How high can a firefighter’s ladder reach?
It seems such an obvious question but one that few thought of asking … until the horror of the Grenfell Tower tragedy in London.
Local authorities up and down the country have been doing their best to reassure residents of tower blocks they would be safe in the event of a blaze.
Issues like sprinkler systems, improved fire exits and greater protection are all now under the microscope for high-rise living.
Residents at Grampian Court in the Torry area of Aberdeen are among those who are not fully satisfied that the cladding on their building is 100% safe.

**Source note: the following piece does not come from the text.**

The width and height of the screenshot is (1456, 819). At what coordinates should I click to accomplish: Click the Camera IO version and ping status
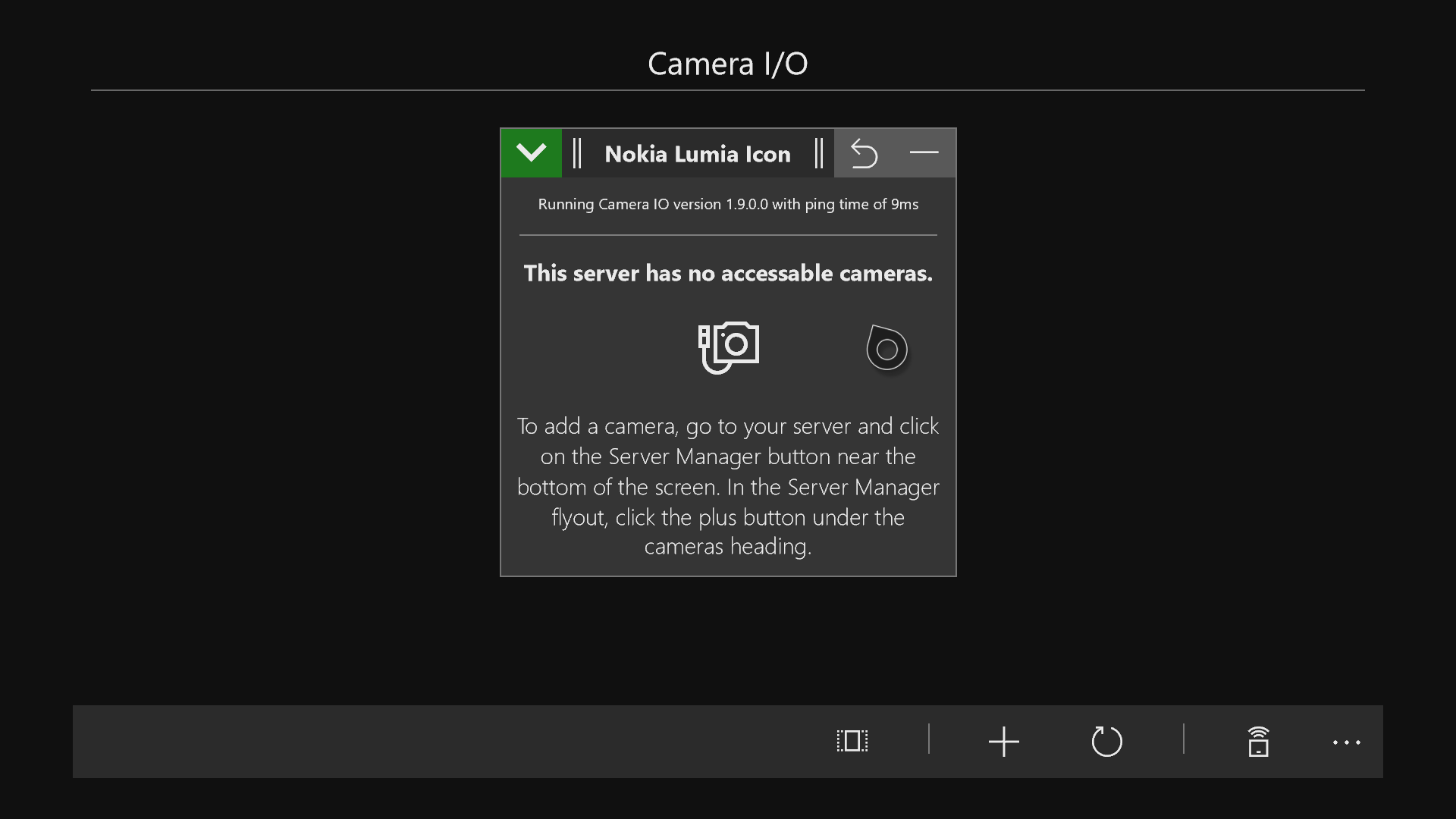tap(728, 204)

The images are branded on their minds of that awful night when the building in North Kensington burst into flames killing what could end up being hundreds of people.
Then we come to the not insignificant matter of a fireman’s ladder which in Aberdeen, we learn, would be able to reach only the ninth floor.
That’s little comfort for those in floors 10 to 13 -the top one at Grampian Court.
Apparently, the advice from experts is to remain in your own flat if there’s a fire in your building.
No surprise, given what we learned from Grenfell, that many of those living in multi-storey facilities are unconvinced by such an instruction.
Despite their efforts to calm nerves, the fire and rescue service, which does a wonderful job often in the most dangerous of situations, will be every bit as concerned as those who occupy tower blocks.
Defective cladding is clearly not the only matter which should be the focus of an inquiry into Grenfell Tower.
The real answer to this problem, of course, is to look to a future housing programme where people are housed closer to the ground.
Will Dons bean counters be left feeling blue
The mini-furore over Aberdeen FC’s new away kit – of similar hue to the main strip worn by the team their fans love to hate, Rangers – will pass.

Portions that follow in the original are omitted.